**WORK TASK**
Copy, with no pictures, the line that contains "Task: Click the green up arrow on the chart" and each line after it down to the end of the entries below, exactly.

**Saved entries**

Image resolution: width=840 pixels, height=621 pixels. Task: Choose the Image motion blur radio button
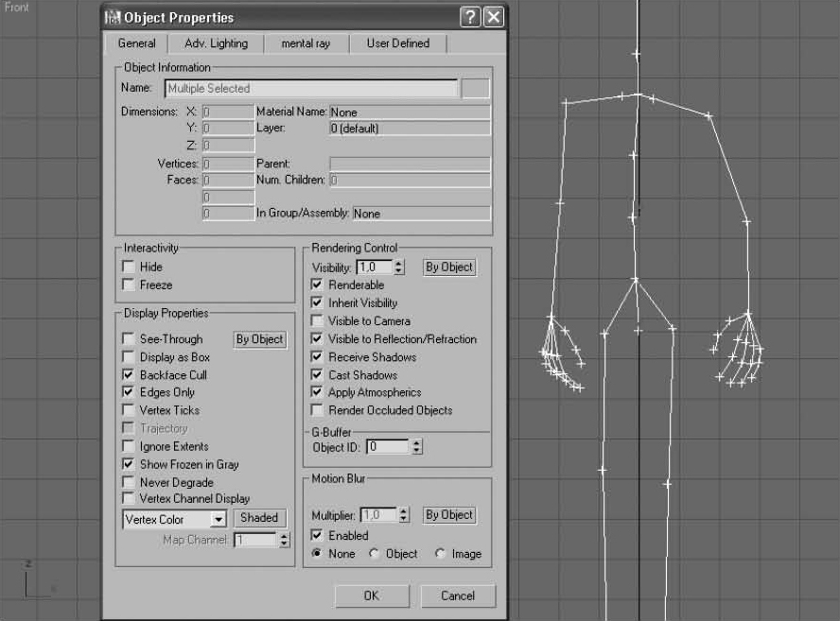[441, 554]
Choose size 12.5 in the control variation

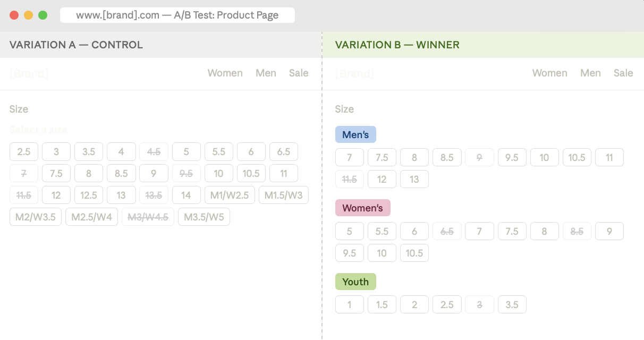89,195
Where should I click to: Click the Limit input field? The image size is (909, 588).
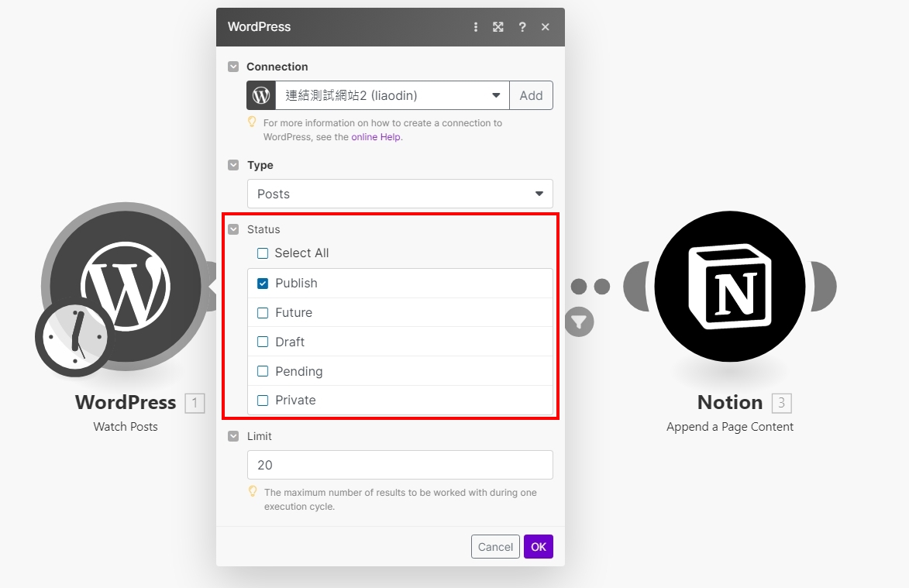point(400,465)
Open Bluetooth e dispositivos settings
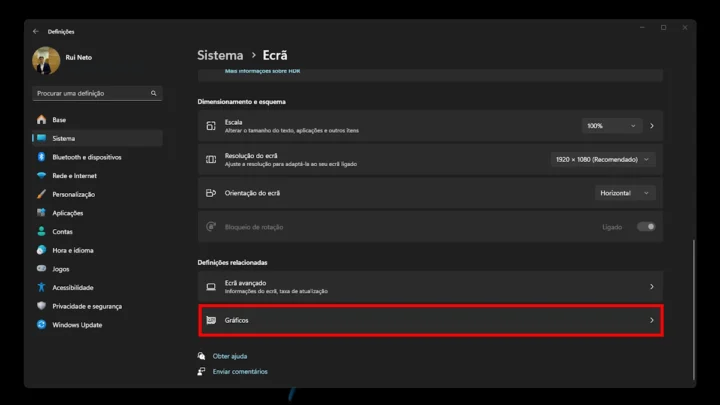 point(86,157)
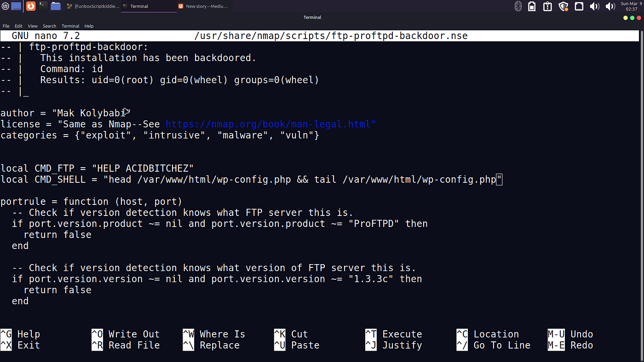Open the nmap.org man-legal link
This screenshot has width=644, height=362.
(271, 124)
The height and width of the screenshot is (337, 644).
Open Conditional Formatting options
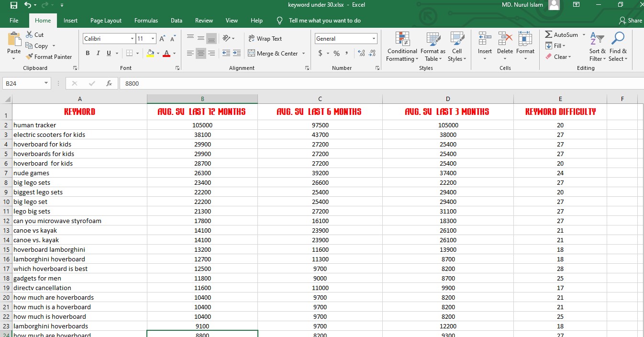click(x=402, y=47)
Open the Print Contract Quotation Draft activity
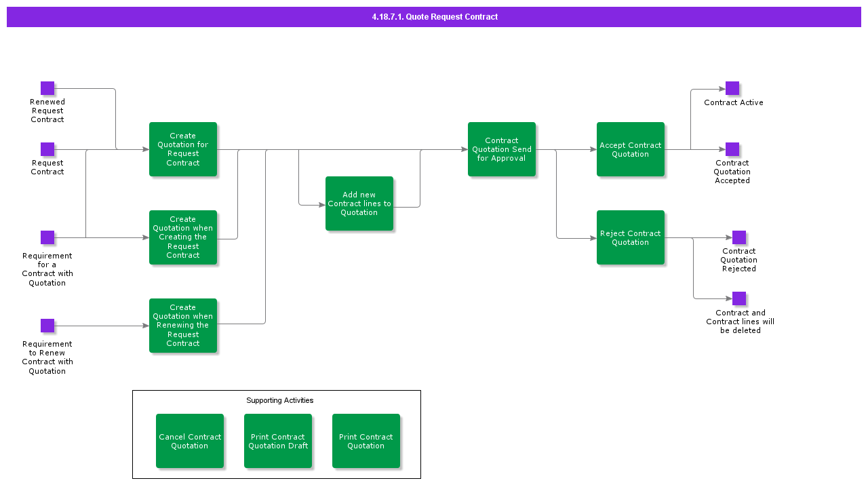 (278, 441)
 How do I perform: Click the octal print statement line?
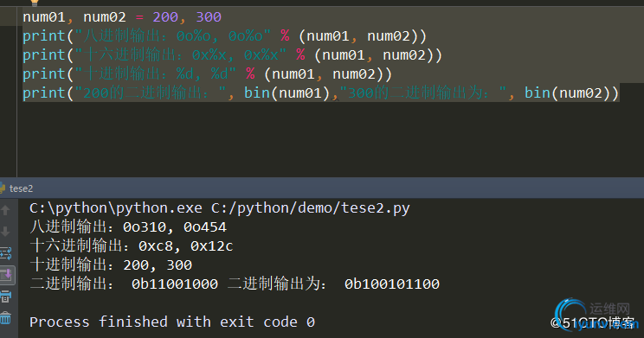coord(225,36)
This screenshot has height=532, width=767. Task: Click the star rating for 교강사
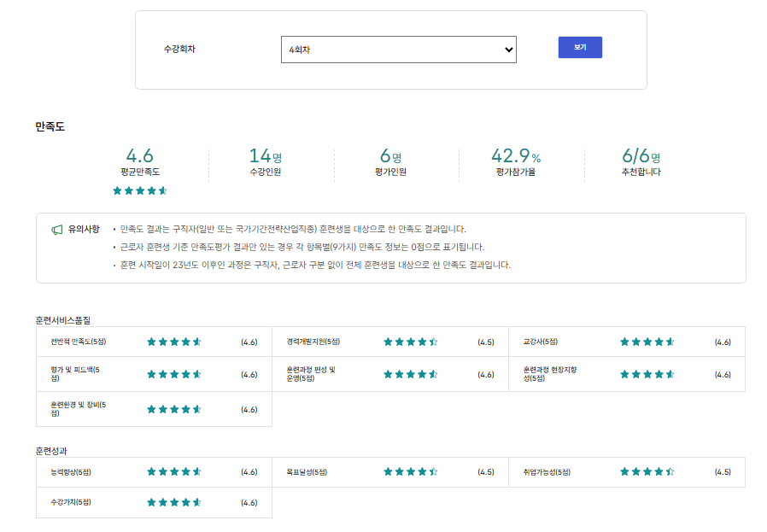click(x=647, y=342)
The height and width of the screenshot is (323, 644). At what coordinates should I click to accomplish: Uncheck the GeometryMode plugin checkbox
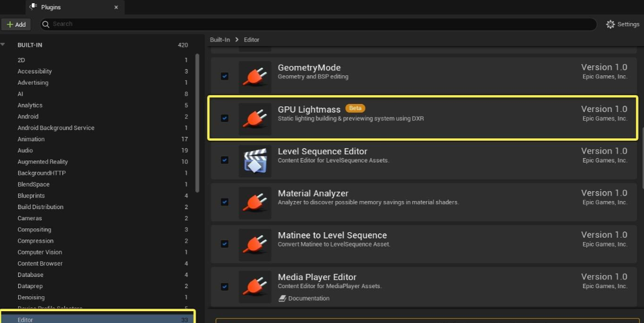[225, 77]
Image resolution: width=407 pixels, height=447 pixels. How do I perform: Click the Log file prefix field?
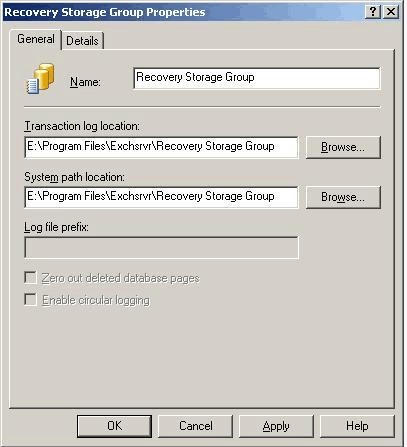pos(161,248)
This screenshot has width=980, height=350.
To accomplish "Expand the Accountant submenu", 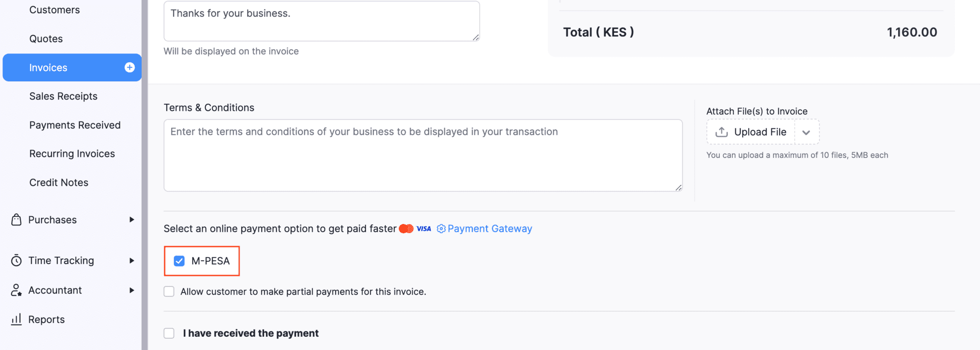I will pos(132,290).
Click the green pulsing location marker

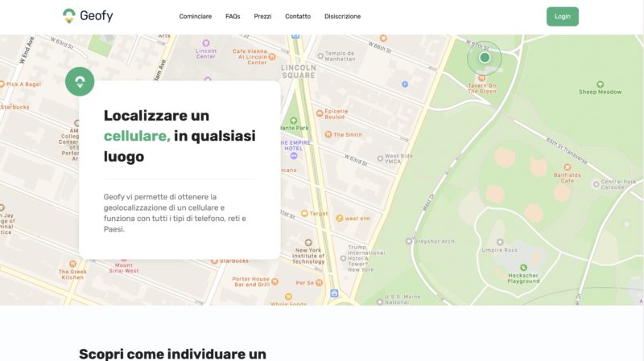[485, 57]
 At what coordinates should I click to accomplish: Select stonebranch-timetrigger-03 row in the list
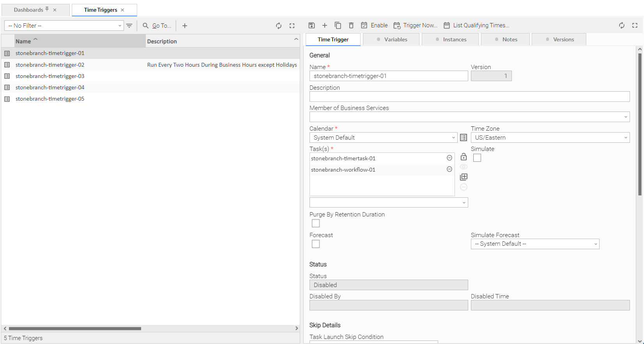tap(50, 76)
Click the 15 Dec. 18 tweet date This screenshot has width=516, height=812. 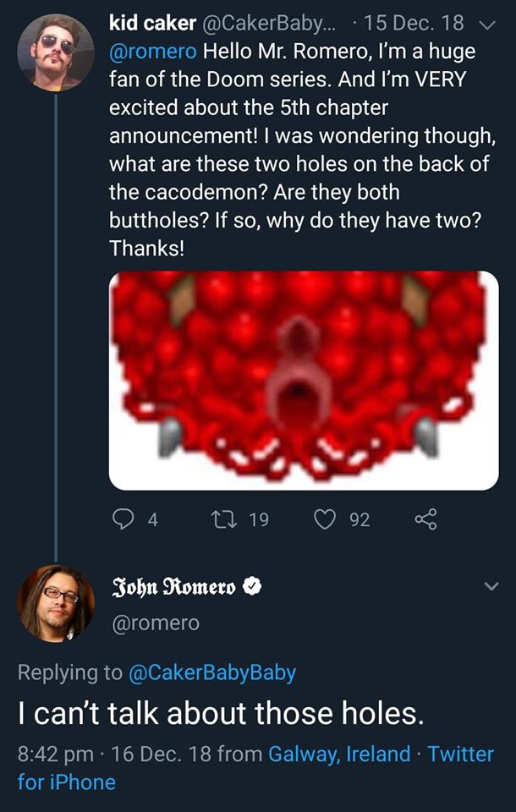414,24
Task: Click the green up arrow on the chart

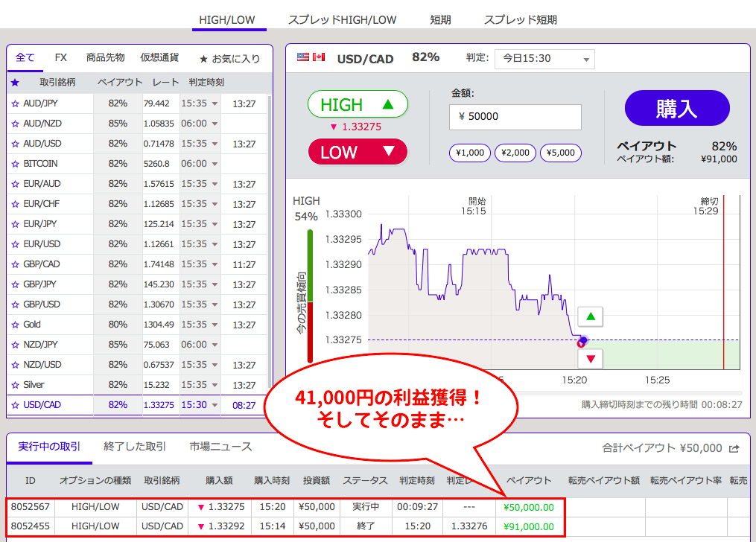Action: tap(591, 316)
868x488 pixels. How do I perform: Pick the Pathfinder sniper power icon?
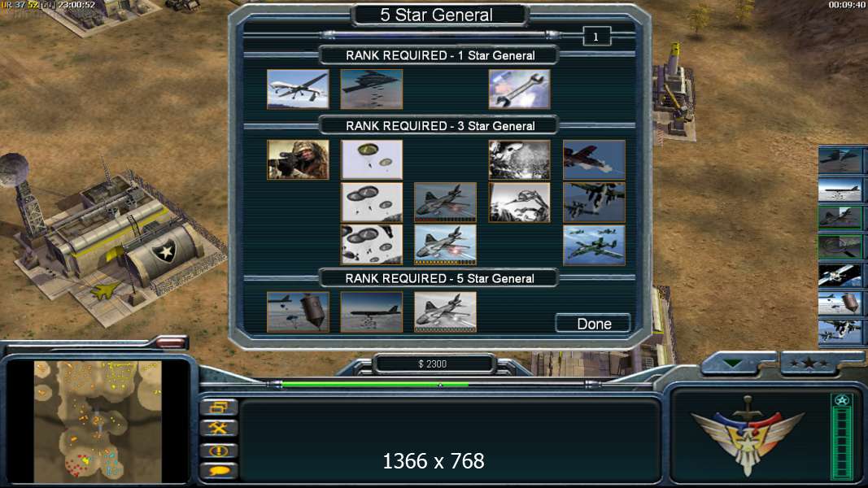(298, 160)
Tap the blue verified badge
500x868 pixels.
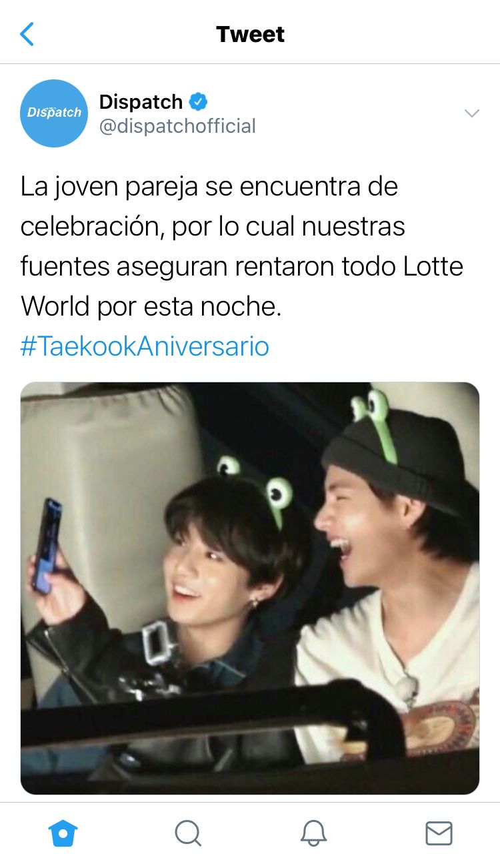coord(198,101)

**EXERCISE SOLUTION**
Task: Click the green up arrow on the chart

Action: tap(591, 316)
868x488 pixels. How do I perform: Pick the Pathfinder sniper power icon?
(298, 160)
Tap the blue verified badge
500x868 pixels.
coord(198,101)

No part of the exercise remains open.